Virtualized Reality, at its core, is about having and exploring an out of body experience. It allows participants to explore the relationships between vision, perspective, and agency through progessively more disorienting experience. It was designed in collaboration with Jonathan Ota in Spring of 2012. The experience is divided into three distinct stages:

  1. Participants view themselves in 3rd person using the Kinect's RGB Camera. They begin to orient themselves to an out of body viewing experience, learning to navigate their environment in third person while retaining familiarity with normal perceptions of space.
  2. Participants view themselves in 3rd person using a combination of the Kinect's depth sensing and the RGB camera, in which object's hues are brightened or darkened based on how far they are from the participant. This also is the first display that takes into account depth of environment.
  3. Participants view the point cloud constructed by the Kinect's depth sensing in a shifting perspective that takes them not only outside of their own body, but actually rotates the perspective of the scene around them even if they remain stationary. This forces participants to navigate by orienting their body's geometry to the geometry of space rather than standard visual navigation. While disorienting, the changing perspective takes participants even farther out of their own bodies.

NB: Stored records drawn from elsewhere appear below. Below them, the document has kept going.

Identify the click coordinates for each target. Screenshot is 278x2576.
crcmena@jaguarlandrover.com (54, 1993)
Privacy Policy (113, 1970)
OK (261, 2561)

Design and Process Overview:

We wanted to create a strong, clean visual appeal to our structure, something that was both futuristic and functional. We ended up going with an aesthetic based on white Styrene and clean birch plywood. Jonathan's first iteration of the project had given us some good measurements as far as perspective goes, but we had a lot of work to do structurally and aesthetically.

We started by sketching a variety of designs for helmets and backpack structures.

The Helmet:

After sketching, we built a few foam helmet models, one of which is pictured below:

This was followed by a material exploration using layer strips of Styrene, but the results were a bit messy and didn't hold form very well.

Then, Jonathan modeled a faceted design in RhinoCAD that we felt really evoked the overall look and feel of our project.

This was then laser cut into chipboard and reassembled into a 3D form:

Happy with this form, we recut it in white styrene and bonded it together with acrylic cement.

The Truss:

At the same time, we had also been designing the back truss that would hold the Kinect behind and above the participant's head.

First we prototyped in Foamcore board:

Then we modeled them in RhinoCAD:

Finally, we used a CNC Mill to cut them out of birch plywood:

The Backpack

The curved rear shell of the backpack was made by laminating together thin sheets of wood with a resin-based epoxy, then vacuuming the wood to a mold as the epoxy cured.

We then cut a back plate and mounted the truss to it.

Jonathan tests out the backpack with a blue foam laptop:

Finally, we added a styrene pocket at the base of the truss to hold the scan converter, Kinect battery and voltage regulator, and extra cable length.

Expansion and Further Thoughts:

While we had initially concepted the project to use heavy amounts of algorithmic distortion of the 3D space of the participant, we found that it was both computationally infeasible (the awesomely powerful pointclouds.org library ran at about 4fps) as well as overly disorienting. The experience of viewing yourself in 3rd person is disorienting enough, and combined with the low resolution of Kinect and the virtual reality goggles, distorting the environment loses its meaning. An interesting expansion for us would be real-time control over the suit, something like handtracking to do the panning and tilting, or perhaps a wearable control in a glove or wristguard.